Rincorrendo l'amore
di Nancy Mitford
Adelphi, 2022
Traduzione di Silvia Pareschi
pp. 211
€ 18 (cartaceo)
€ 9,99 (ebook)
Ah, la famiglia, tema letterario inesauribile! Se poi le vicissitudini famigliari si svolgono sullo sfondo di una tenuta nella campagna inglese, fra eccentricità da aristocratici, figli ribelli e personaggi corollari sopra le righe, è piuttosto immediato comprendere il fascino di una lettura che a distanza di settant’anni si trova ancora a proprio agio negli scaffali delle nostre librerie. Certo, le ragioni del successo di Rincorrendo l’amore – ripubblicato da Adelphi nella nuova traduzione di Silvia Pareschi – affondano le radici già nella fama della sua autrice: Nancy è una delle famigerate sorelle Mitford, la nota famiglia aristocratica inglese protagonista di scandali, spaccature e scelte ardite che dal primo Dopoguerra in poi è stata protagonista anche suo malgrado delle pagine mondane e non soltanto. Una famiglia, c’è da dire, fonte inesauribile di materiale da romanzo e alla quale Nancy attinge a piene mani nelle sue storie.
Pubblicato per la prima volta nel 1941, Rincorrendo l’amore fu un immediato bestseller, capace di alleviare lo spirito di un paese provato dal dramma della Seconda guerra mondiale e che, in quelle pagine in bilico costante fra ironia e dramma, indulgenza e ferocia, trovava non soltanto la giusta dose di svago, ma anche e soprattutto il ritratto di una generazione – quella che Vera Brittain definiva “la generazione perduta”, magistralmente ritratta nel romanzo omonimo – e una classe sociale, l’aristocrazia di campagna, di fronte agli stravolgimenti di quegli anni.
È lo stesso romanzo che Alan Bennet nel suo delizioso La sovrana lettrice mette in mano alla regina Elisabetta, irrimediabilmente conquistata dalla lettura grazie all’ironia di questa storia:
Fu quindi una fortuna che quel giorno le cadesse l’occhio su una ristampa di Rincorrendo l’amore di Nancy Mitford. La regina lo sfilò dallo scaffale… […] si rivelò un’ottima scelta, a suo modo determinante. Se Sua Maestà si fosse orientata su un altro macigno, per esempio un romanzo giovanile di George Eliot o uno degli ultimi Henry James, nella sua qualità di novizia avrebbe potuto scoraggiarsi per sempre e la faccenda si sarebbe chiusa lì. Avrebbe pensato che leggere era un lavoro.

- Requisiti del problema -
Secondo la recensione, in che anno fu pubblicato per la prima volta Rincorrendo l'amore?

- Informazioni fornite -
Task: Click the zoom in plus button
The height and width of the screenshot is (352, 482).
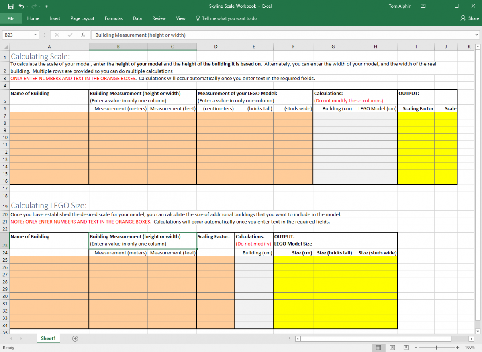Action: pyautogui.click(x=457, y=347)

- La risposta -
Nel 1941.